Retornan el odio, la amargura, la difamación y la calumnia a la justa electoral

¿Regresarán en el proceso electoral que se abrirá el 7 septiembre los odios, las amarguras, las mentiras, las difamaciones y las calumnias? Sí. Todo indica que el retorno ya es presente, encarnación viva. Que personajes de la farándula política no volverán, sino que ya volvieron a sus antiguas andanzas.

Esa es la vieja praxis que los ha mantenido vivos en el escenario político y seguramente es su única opción de vigencia en el mercado de electores rumbo las elecciones del 2018. El pleito y la confrontación, el reto visceral, es parte de su génesis política. Imposible pensar que recurrirán a la propuesta o al debate de altura en la contienda que ya está encima.

Sembradores de odios, querellados con sus antiguos “amigos”, elevados a falsos defensores de la sociedad, los personajes que no han construido andamiajes sólidos, que carecen de estructura territorial y de auténticas redes de amigos o simpatizantes, no les queda otra alternativa más que la “guerra sucia”, la alianza con algunos medios o “periodistas” para enderezar sus difamaciones y calumnias.

En Sinaloa esta clase de trabajo político, mezclado con la labor “periodística”, se practicó con agresividad y contundencia en las 5 últimas elecciones para gobernador. Los sinaloenses conocen el lenguaje grosero de algunos aspirantes a cargos de elección popular, y saben del  periodismo particularmente dedicado a desinformar y a intoxicar a sus lectores, oyentes o espectadores.

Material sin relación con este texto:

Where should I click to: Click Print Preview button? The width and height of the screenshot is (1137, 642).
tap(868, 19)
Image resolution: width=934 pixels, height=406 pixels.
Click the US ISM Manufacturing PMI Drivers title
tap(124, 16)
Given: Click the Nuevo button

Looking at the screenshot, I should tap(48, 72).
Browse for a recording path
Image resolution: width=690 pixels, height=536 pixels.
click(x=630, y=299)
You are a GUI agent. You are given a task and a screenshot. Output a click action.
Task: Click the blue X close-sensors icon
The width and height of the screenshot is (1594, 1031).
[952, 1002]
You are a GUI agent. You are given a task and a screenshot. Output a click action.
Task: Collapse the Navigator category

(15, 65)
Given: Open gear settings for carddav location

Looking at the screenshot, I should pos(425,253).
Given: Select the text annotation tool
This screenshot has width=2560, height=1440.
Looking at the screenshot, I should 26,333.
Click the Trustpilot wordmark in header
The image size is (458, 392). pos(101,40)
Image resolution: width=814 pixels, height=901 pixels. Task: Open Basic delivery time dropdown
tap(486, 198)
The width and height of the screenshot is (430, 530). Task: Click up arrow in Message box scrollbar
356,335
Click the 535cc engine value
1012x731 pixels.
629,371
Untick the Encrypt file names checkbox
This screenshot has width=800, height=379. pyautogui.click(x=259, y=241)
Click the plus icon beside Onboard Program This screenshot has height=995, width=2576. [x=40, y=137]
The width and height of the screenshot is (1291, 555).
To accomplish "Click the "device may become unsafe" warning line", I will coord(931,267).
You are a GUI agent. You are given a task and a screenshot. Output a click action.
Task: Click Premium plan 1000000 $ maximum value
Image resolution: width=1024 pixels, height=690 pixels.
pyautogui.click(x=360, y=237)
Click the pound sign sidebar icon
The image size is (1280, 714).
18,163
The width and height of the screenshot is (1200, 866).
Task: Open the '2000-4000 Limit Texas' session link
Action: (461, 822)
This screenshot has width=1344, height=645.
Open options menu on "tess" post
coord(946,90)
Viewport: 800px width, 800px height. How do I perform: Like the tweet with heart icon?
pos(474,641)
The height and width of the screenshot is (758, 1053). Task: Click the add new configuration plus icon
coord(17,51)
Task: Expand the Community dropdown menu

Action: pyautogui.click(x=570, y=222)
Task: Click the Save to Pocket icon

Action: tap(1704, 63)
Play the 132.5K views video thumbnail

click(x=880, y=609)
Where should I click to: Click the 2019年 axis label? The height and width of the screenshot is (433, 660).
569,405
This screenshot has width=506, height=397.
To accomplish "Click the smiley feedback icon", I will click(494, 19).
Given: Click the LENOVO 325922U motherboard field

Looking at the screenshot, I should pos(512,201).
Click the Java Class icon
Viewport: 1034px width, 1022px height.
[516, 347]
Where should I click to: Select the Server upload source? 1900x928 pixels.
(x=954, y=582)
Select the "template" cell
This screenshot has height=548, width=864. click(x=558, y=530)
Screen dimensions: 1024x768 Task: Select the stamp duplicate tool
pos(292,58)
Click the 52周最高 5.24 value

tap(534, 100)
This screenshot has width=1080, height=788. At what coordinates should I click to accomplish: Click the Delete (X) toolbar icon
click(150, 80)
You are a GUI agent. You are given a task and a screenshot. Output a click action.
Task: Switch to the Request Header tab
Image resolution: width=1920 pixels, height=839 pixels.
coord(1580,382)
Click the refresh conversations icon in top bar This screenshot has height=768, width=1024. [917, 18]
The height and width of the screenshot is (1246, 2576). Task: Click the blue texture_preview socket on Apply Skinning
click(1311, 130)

La transmisión de las mentiras de los candidatos, trasformadas en verdades “periodísticas”, y la mezcla información-opinión, medias verdades y mentiras completas, tradicionalmente han contaminado el entendimiento de los electores o creando escenarios propicios para el fraude comicial.

Las mentiras de los políticos enemigos hasta de su propia sombra, las difamaciones y calumnias han encontrado “espacios especiales” en  las nuevas tecnologías y los nuevos formatos, en las modernas pautas de consumo informativo, la inmediatez de los formatos digitales y el proceloso mercado de la “publicidad”.

Los sinaloenses están siendo sometidos otra vez a un ataque con fuego de artillería mediática con misiles de medias verdades o mentiras descaradas. Se trata de raund de sombra o de tiros de calentamiento. Lo peor está por venir.

Para fortuna o para desgracia es el Sinaloa que nos tocó vivir. Es responsabilidad de todos afrontar la realidad y no dejarse manipular por la falsa información.

En la novela de los años setenta, El honor perdido de Katharina Blum, el alemán Heinrich Böll denunció la práctica de un tipo de periodismo sin escrúpulos, al tiempo que censuraba a aquella sociedad que le da cobijo, que lo consiente e incluso lo alienta de la mejor forma que a ese periodismo le conviene: consumiéndolo.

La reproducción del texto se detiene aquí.